The backbone of almost any management consulting project (and final presentation) is some sort of quantification of options. In essence, the quantification is the communication.

Strategic options can be hard to compare, evaluate. Uncertainty, risk, lack of information, dependencies, short term, versus long term. Throw these in an average politically charged management meeting and the outcome is almost certain: indecision.

A quantification is convenient: simple rank the "score" and the answer rolls out. Every option can be compared objectively. Well, objectively to a certain extend. With all the wild assumptions and predictions, you can pretty much force an Excel model to go anywhere.

But that might actually be useful. The process of debating assumptions, seeing how much they actually matter, which ones are certain, which ones are a bit uncertain, and which ones are wildly speculative, weighing all the factors, is the communication process a consulting team and client will go through. At the end, the point estimate of "Option 3 wins with $52.3b value creation in 2035" might not be correct, but the thought process that went into the estimate means that option 3 is probably the most sensible option to take.

Why do people need to hire expensive consultants to lead them through this process?

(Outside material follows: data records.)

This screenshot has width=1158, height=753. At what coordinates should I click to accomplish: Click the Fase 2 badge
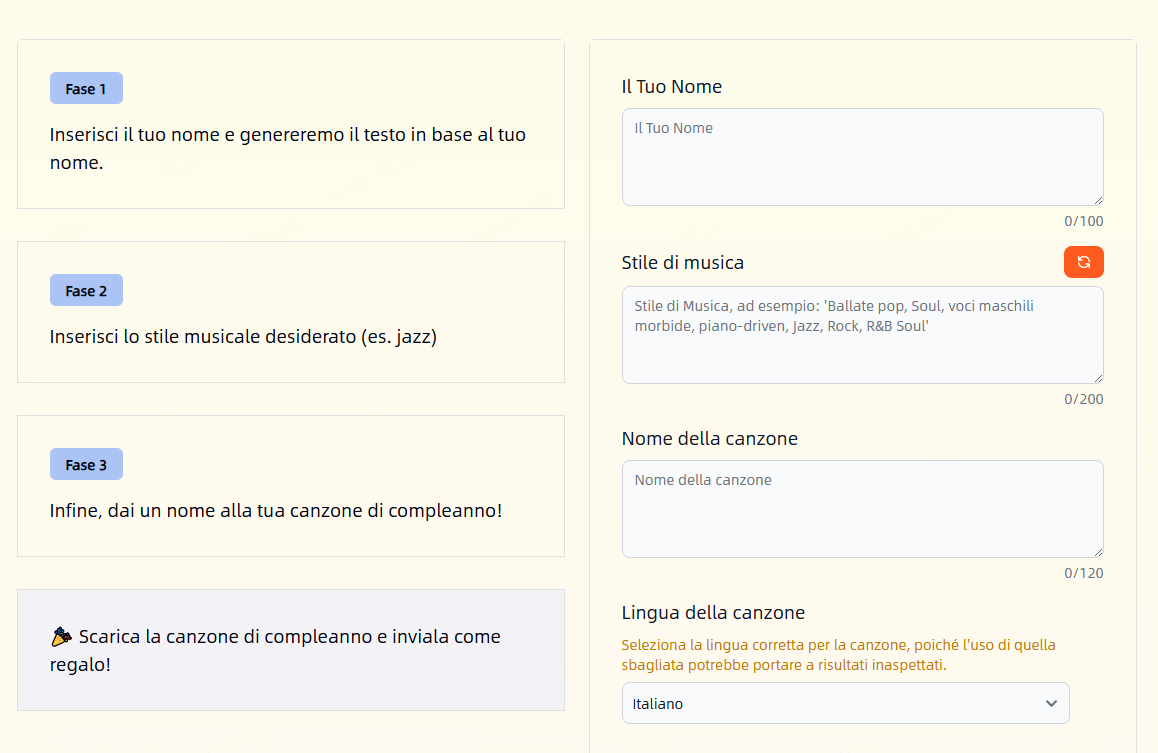[86, 291]
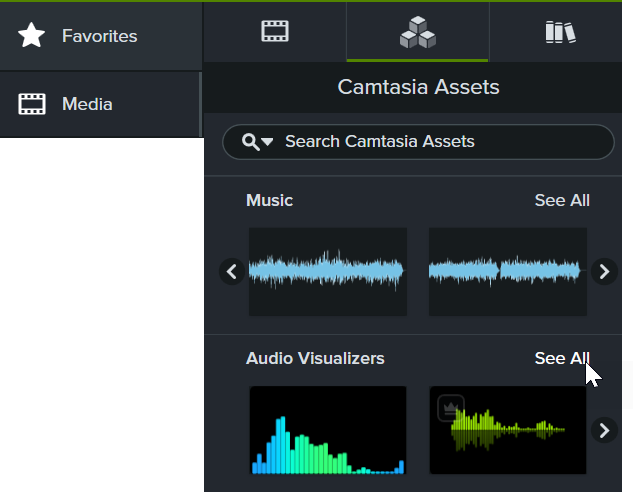633x492 pixels.
Task: Select the blue-green spectrum visualizer thumbnail
Action: [327, 430]
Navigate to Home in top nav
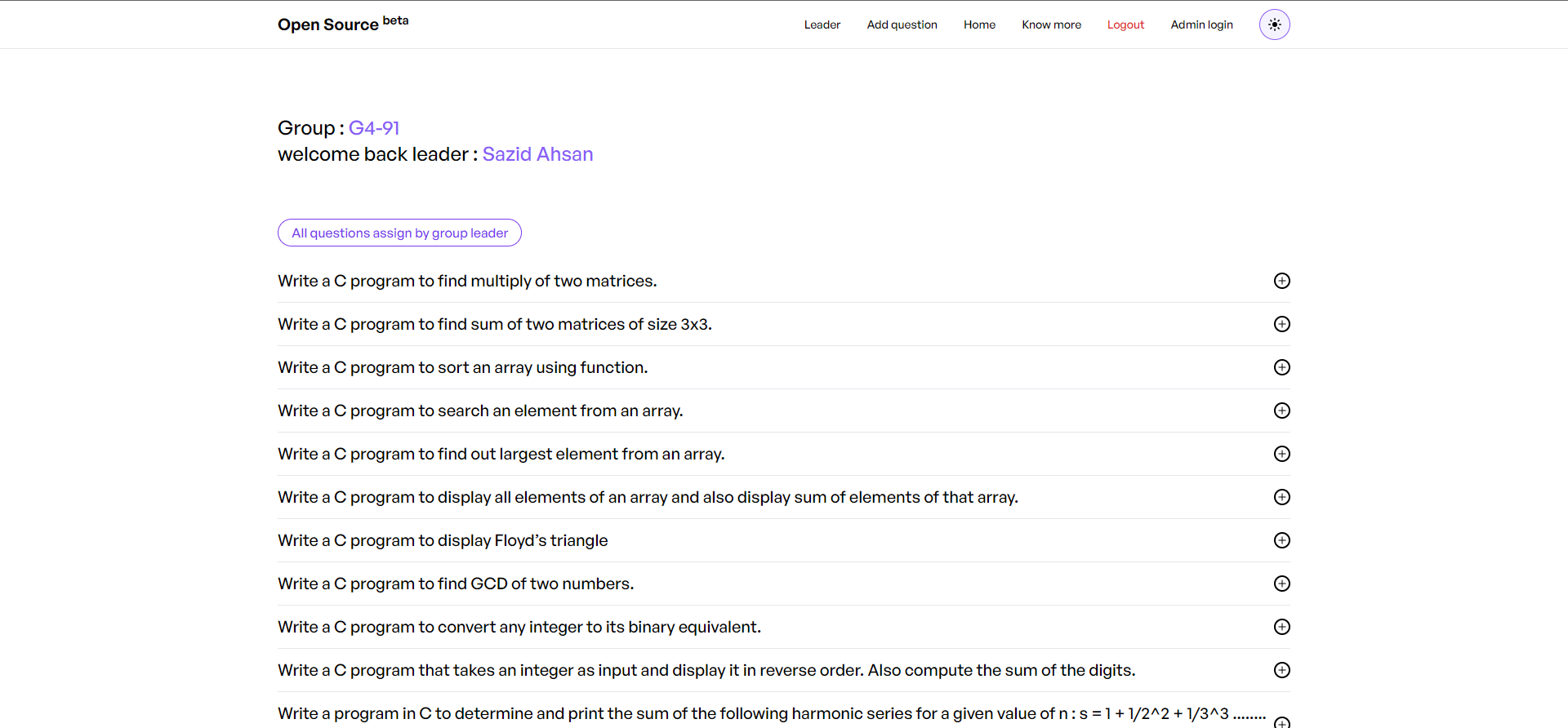Image resolution: width=1568 pixels, height=728 pixels. click(x=979, y=24)
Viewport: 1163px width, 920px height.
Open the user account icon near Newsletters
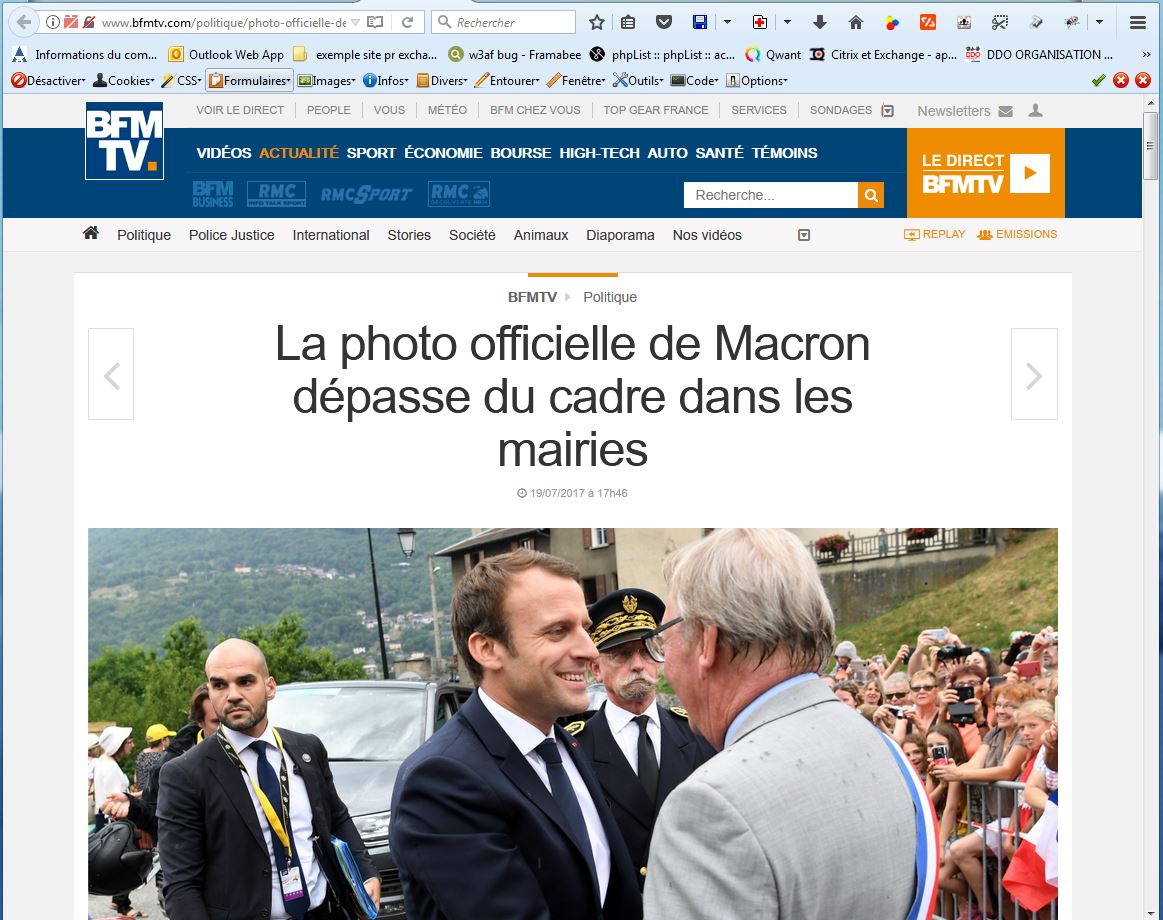(x=1035, y=111)

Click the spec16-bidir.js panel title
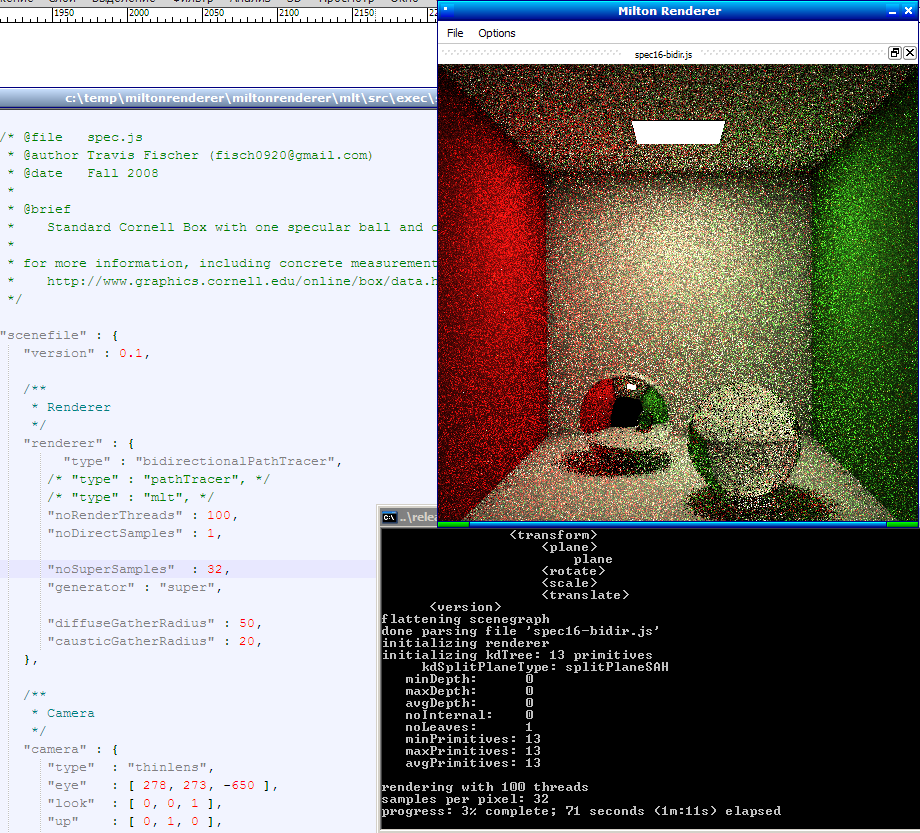click(663, 54)
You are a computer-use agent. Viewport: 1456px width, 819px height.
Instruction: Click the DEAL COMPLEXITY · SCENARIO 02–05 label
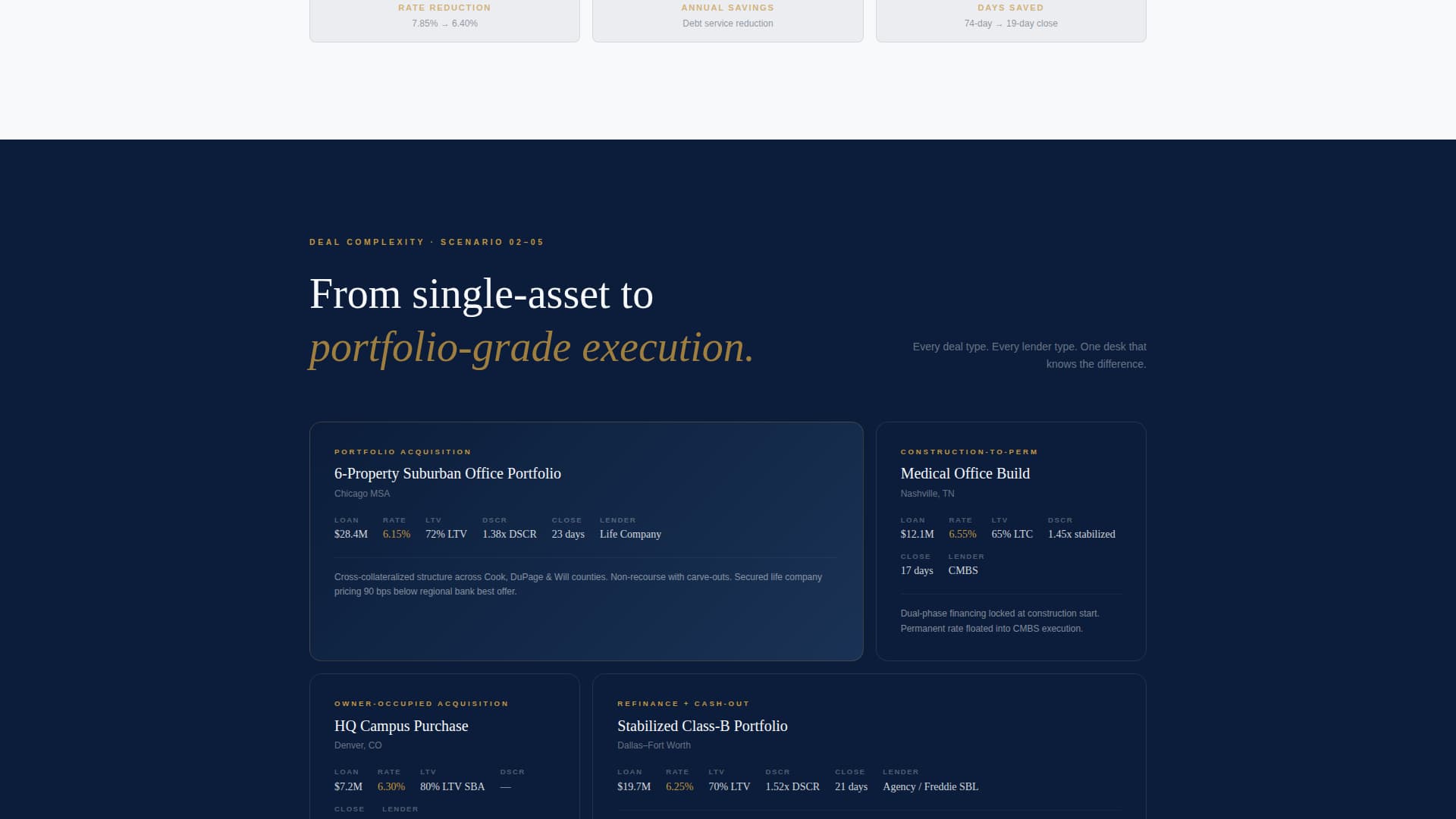click(x=426, y=242)
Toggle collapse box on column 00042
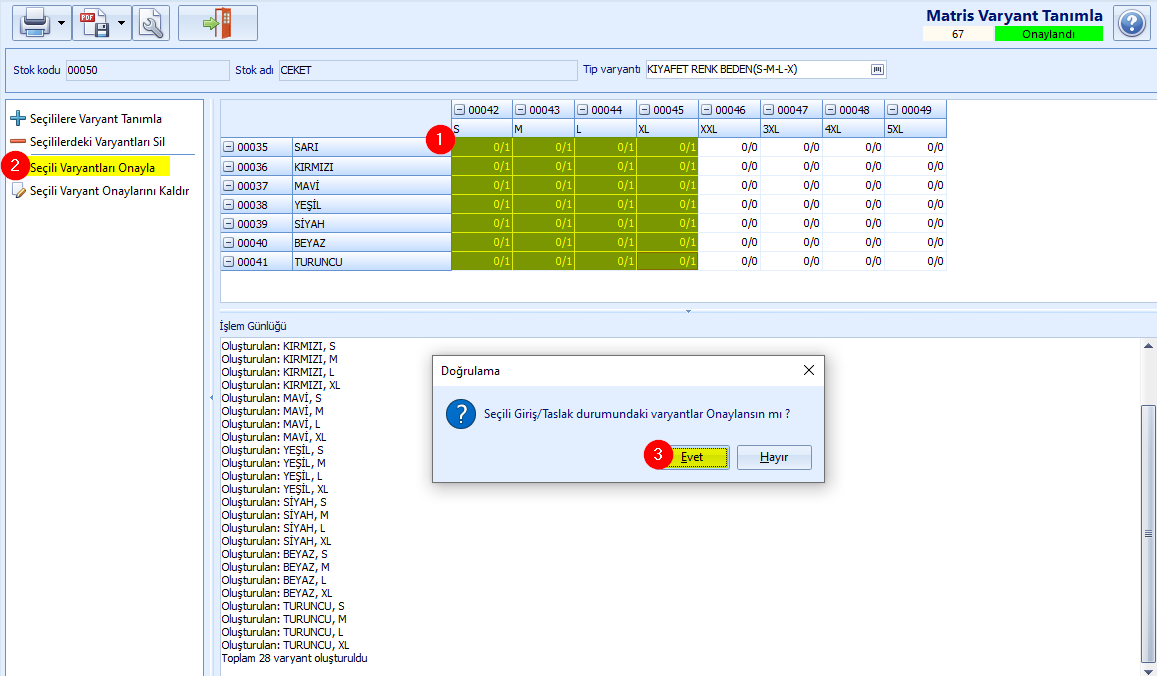Viewport: 1157px width, 676px height. pos(460,110)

  • Some sort of objectivity, an outside party who has the run the numbers with a credibility at stake
  • Raw horse power: knowledge how to run complex calculations involving risk and options (and an infinite supply of available human capacity in a certain time span)
  • Privileged access to information: data from another country, disguised industry benchmarks, etc.
  • And the guts to make broad "20% of the effort, 80% of the result" assumptions where it is appropriate

The analyst in the basement sees an endless stream of modifications of assumptions in the spreadsheet, but the client is getting the decision she wants.

Presenting the results of such a project can be tricky. The slides themselves can be super simple (a ranking of 5 options by value created in 2035), but the sequence how to take people through is complicated. Discussing your Excel sheet page by page is not going to cut it.